Богач, бедняк... Том 2
Она не относилась к числу тех девушек, которые щедро делятся подробностями своей биографии с любовником. Он, по сути дела, очень мало знал о ней. Она была родом со Среднего Запада, в плохих отношениях с родителями. Ее брат занимался семейным бизнесом, связанным с производством лекарств. В двадцать лет она окончила колледж, где специализировалась в области социологии, увлекалась фотографией с раннего детства. Считала, что пробить себе дорогу в этой области можно только в Нью-Йорке, поэтому и приехала сюда. Ей нравились работы таких фотографов-художников, как Картье-Брессон, Пенн, Капа, Дункан, Клейн, это были сплошь мужские имена, среди них было местечко и для одного женского, в конечном итоге там могла со временем появиться ее фамилия.
До него у нее были другие мужчины, но она никогда о них не рассказывала. Прошлое лето путешествовала морем. Названия теплоходов она никогда не говорила. Побывала в Европе, в частности на одном югославском острове, на котором очень хотела побывать еще раз. Страшно удивилась, узнав, что он никогда не выезжал за пределы Соединенных Штатов.
Она одевалась так, как и подобает молодой девушке; у нее был свой, неожиданный взгляд на сочетание цветов, которые с первого взгляда казались резко контрастирующими, но стоило чуть к ним привыкнуть, и уже казалось, что они очень тонко дополняют друг друга. Ее одежда, насколько мог заметить Рудольф, не была дорогой, и после трех встреч с ней он, кажется, уже ознакомился со всем ее гардеробом.
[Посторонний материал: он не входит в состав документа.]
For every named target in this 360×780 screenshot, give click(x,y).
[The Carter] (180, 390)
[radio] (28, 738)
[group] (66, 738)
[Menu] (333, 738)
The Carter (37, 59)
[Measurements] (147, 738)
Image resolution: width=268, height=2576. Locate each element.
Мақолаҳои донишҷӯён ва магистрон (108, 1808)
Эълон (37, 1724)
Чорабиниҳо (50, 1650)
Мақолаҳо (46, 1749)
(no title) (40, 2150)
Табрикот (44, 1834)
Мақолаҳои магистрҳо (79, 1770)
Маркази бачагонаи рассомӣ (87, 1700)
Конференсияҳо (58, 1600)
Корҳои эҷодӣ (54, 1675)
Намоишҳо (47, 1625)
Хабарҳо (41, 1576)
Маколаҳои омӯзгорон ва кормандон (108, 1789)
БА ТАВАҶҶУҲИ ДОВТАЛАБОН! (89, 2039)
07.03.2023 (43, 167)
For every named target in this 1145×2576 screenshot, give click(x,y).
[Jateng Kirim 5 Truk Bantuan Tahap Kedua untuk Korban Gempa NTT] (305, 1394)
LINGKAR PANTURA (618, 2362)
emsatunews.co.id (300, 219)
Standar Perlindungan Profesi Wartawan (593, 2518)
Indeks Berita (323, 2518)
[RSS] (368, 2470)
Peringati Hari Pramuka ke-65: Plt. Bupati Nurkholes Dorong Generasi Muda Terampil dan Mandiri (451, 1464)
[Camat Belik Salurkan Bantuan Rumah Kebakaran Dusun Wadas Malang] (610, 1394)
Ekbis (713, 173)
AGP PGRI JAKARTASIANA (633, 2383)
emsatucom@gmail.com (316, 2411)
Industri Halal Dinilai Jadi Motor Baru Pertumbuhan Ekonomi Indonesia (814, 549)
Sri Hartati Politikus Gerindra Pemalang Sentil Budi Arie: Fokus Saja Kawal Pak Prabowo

Она куда быстрее его разгадывала кроссворды в воскресном выпуске «Нью-Йорк таймс». Почерк у нее был мужской, ровный, без завитушек. Ей нравились новые современные художники, чьи работы Рудольфу были непонятны, и он не мог по достоинству их оценить. Нужно постоянно изучать их работы, советовала она ему, и наступит день, когда рухнет этот барьер.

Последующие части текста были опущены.